How to calculate the customer churn rate?
There is a basic formula.
Customer churn formula
Customer churn = (Number of customers who left / Total number of active customers) × 100%
Example
A car wash had 1000 active customers. Over one month, 180 people stopped coming. We get:
180 / 1000 × 100% = 18%
So the customer churn rate is 18%.
What churn rate is considered normal?
It depends on the business.
| Niche | Normal churn rate |
|---|---|
| Coffee shop | 10–20% |
| Beauty salon | 5–15% |
| Vape shop | 15–25% |
| Food delivery | 20–35% |
Main reasons for customer churn
Businesses often think that people leave only because of price. But in practice, there are many more reasons.
1. The customer is simply forgotten
This is one of the most common situations. A person buys a product once — and then there is no further communication. There are no:
- bonuses;
- reminders;
- personal offers.
2. There is no reason to come back
If a business does nothing to retain the customer, the person makes the decision about the next purchase “from scratch” every time. And this is where a loyalty program becomes especially important.
3. The customer experience has become worse
For example:
- long waiting times;
- poor service;
- inconvenient booking;
- problems with an order.

How to analyze customer churn
Without analysis, it is difficult to notice the problem in time. Usually, a business looks at:
| Metric | What it shows |
|---|---|
| Purchase frequency | how often customers return |
| Average order value | whether activity is declining |
| Period without a visit | risk of losing the customer |
| Repeat purchases | retention level |
Customer churn prediction
The most interesting part is that churn can be noticed in advance. For example:
- a customer used to buy every 10 days;
- 25 days have already passed;
- they don’t open push notifications;
- they don’t use bonuses.
How does a customer churn model work?
Essentially, it is a set of indicators that the system uses to assess the likelihood that a customer will leave. Most often, it takes into account:
- purchase frequency;
- activity in the loyalty program;
- use of bonuses;
- reaction to notifications;
- average order value.
How does a loyalty program help reduce churn?
In practice, it is one of the most effective retention tools. Why? Because the program creates constant contact with the customer. It helps to:
- remind customers about the brand;
- bring them back with bonuses;
- make personal offers;
- track customer activity;
- notice a decrease in interest in advance.

Example: beauty salon
They connected a loyalty system for a beauty salon with automatic reminders. If a customer had not booked an appointment for more than 45 days, they were sent a personal offer. After 3 months:
| Metric | Before | After |
|---|---|---|
| Repeat bookings | 41% | 58% |
| Customer churn | 27% | 16% |
What methods help reduce churn?
Here is what usually works best:
- bonus programs;
- push notifications;
- personal offers;
- loyalty tiers;
- automatic win-back scenarios.
Conclusion
To be honest, the problem of customer churn cannot be solved with advertising alone. You can constantly attract new people, but if existing customers leave too quickly, the business starts to stall.
That is why companies are increasingly investing not only in acquisition, but also in retention. And a loyalty program becomes one of the key tools here. Because it helps not just to sell, but to build a habit of coming back again.
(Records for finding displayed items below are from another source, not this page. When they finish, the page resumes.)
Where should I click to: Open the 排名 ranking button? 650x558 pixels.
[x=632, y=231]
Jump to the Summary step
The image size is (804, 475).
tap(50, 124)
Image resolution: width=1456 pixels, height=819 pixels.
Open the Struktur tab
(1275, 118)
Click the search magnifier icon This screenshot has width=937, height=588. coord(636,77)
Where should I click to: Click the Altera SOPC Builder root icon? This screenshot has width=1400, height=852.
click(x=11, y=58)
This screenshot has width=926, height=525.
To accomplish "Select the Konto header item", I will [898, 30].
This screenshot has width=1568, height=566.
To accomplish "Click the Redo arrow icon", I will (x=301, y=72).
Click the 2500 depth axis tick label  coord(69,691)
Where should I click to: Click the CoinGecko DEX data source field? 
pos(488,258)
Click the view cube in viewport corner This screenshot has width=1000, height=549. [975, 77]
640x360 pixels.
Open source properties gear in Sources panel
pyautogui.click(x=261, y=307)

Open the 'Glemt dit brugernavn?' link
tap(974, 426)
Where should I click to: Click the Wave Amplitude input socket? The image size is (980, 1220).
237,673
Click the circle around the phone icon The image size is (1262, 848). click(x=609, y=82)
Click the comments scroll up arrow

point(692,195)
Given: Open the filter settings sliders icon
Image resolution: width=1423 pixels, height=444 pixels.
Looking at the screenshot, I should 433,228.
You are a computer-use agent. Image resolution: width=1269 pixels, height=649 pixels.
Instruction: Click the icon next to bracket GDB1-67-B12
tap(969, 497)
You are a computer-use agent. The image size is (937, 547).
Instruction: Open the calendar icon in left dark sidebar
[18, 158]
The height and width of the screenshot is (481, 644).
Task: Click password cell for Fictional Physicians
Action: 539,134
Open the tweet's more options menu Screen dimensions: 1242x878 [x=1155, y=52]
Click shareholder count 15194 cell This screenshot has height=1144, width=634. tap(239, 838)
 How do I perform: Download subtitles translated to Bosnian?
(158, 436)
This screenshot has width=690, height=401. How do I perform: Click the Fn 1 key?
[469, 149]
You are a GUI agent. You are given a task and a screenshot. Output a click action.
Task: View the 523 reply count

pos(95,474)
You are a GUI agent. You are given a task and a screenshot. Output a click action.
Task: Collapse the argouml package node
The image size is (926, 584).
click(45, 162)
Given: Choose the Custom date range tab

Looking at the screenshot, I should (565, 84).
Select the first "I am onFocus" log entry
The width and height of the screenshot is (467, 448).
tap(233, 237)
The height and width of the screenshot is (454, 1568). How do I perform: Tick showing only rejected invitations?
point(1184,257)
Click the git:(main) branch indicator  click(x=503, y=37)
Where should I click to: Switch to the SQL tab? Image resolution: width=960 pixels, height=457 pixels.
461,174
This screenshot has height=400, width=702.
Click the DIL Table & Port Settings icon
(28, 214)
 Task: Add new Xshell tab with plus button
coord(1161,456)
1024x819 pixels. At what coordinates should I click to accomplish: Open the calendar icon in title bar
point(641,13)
Frequently asked questions
Customer churn is the number of customers who stopped using your business over a certain period. For example, if a person used to buy a product regularly but has not returned for two months, this is already a churn signal.
Churn formula: (Number of customers who left / Total number of active customers) × 100%. For example, if 180 out of 1000 customers left, the churn rate is 18%.
The main reasons are: the customer is forgotten after purchase, there is no loyalty program or reason to come back, and the customer experience has worsened — long waiting times, poor service, or problems with an order.
It depends on the niche: for a coffee shop, the norm is 10–20%; for a beauty salon — 5–15%; for food delivery — 20–35%. What matters is not only the number, but also the trend: if churn grows for several months in a row, it is already a problem.
A loyalty program creates constant contact with the customer: it reminds them about the brand, brings them back with bonuses, sends personal offers, and tracks activity. For example, after implementing a loyalty system, a beauty salon reduced churn from 27% to 16%.